# Task to carry out
From the line that contains "At what coordinates" through the end of the records below, write out each line exactly as it appears, but not the pictures.

# Excerpted records
**********
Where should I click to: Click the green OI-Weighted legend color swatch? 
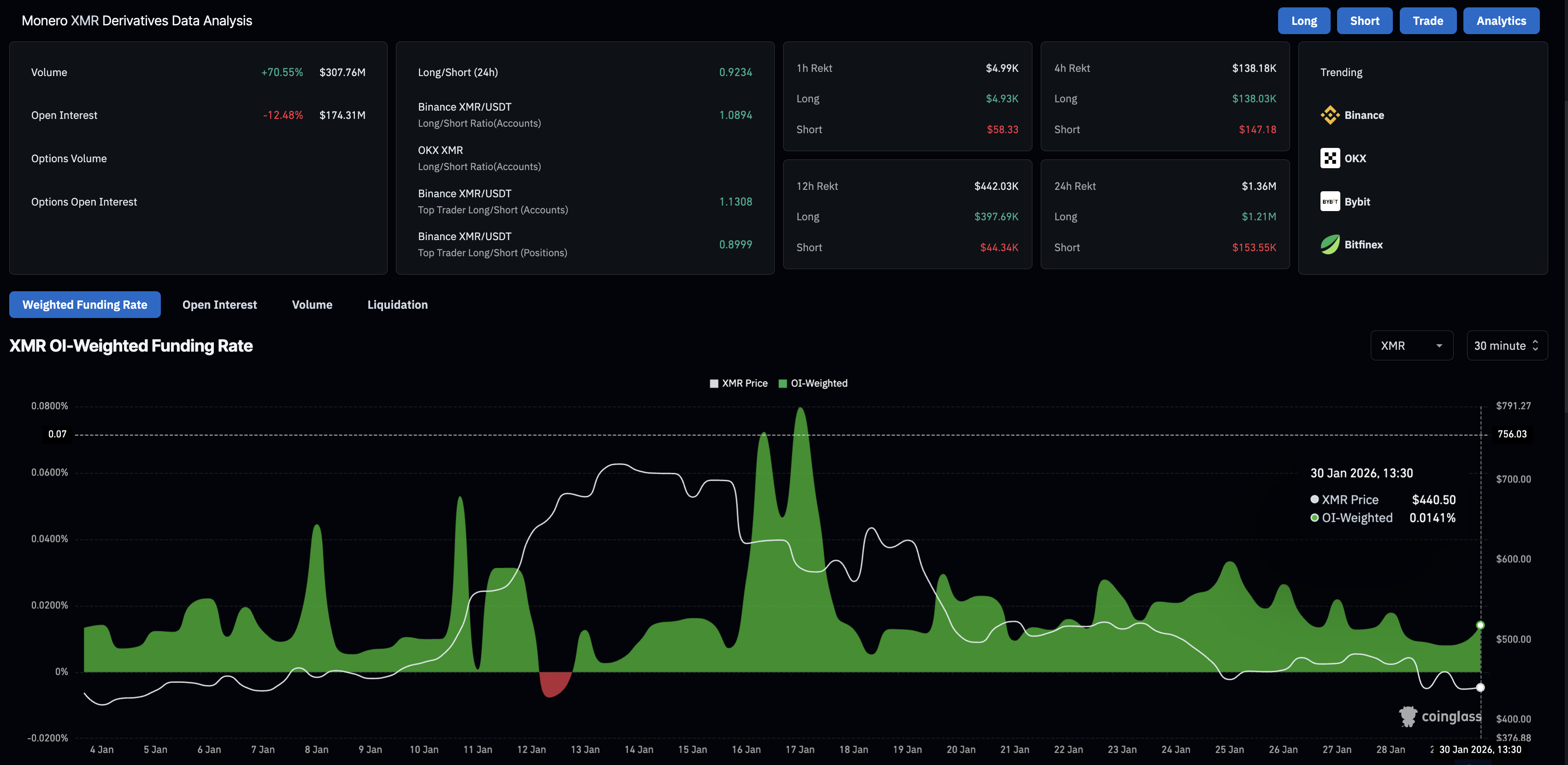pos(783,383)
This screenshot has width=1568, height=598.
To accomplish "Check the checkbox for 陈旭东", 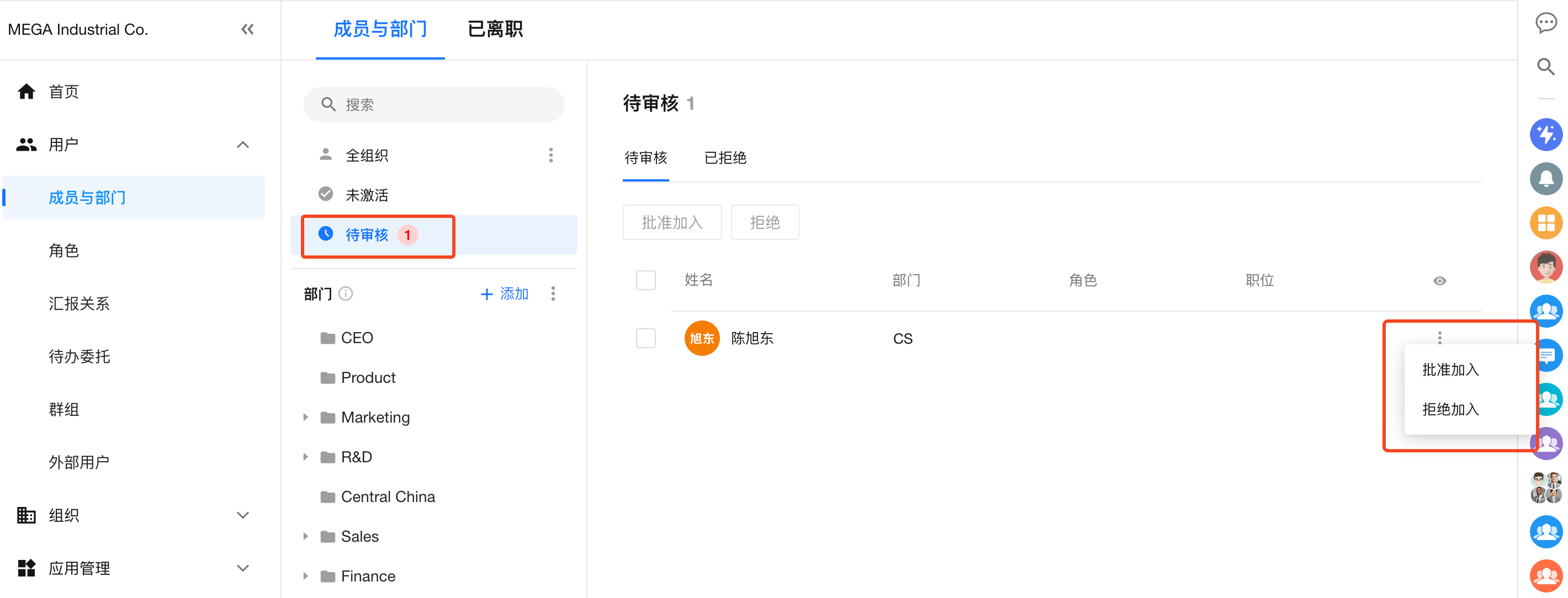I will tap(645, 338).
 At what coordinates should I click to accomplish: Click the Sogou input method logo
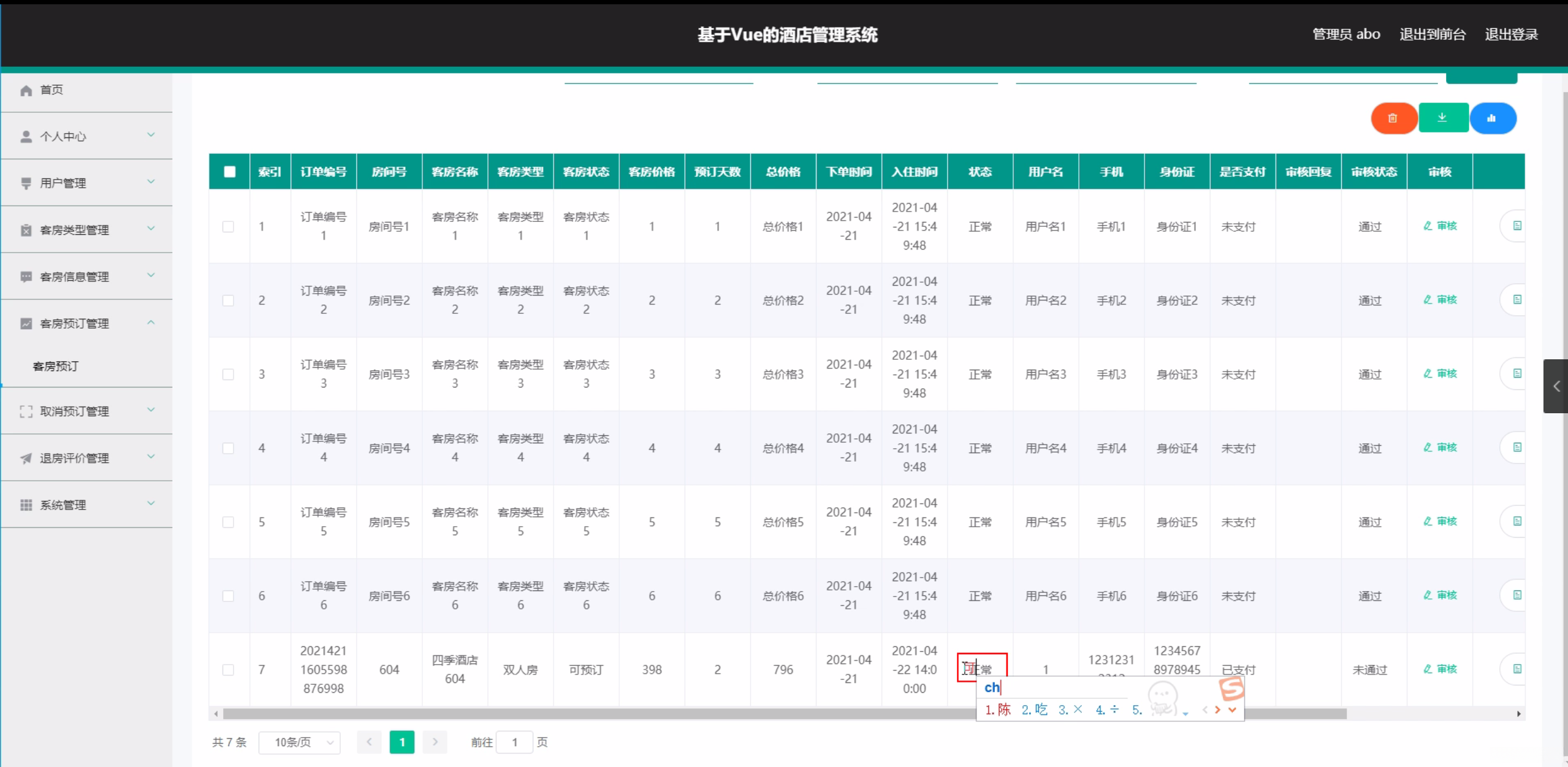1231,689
**********
# Response below
 At what coordinates should I click to accomplish: Click the Sogou input method logo
1231,689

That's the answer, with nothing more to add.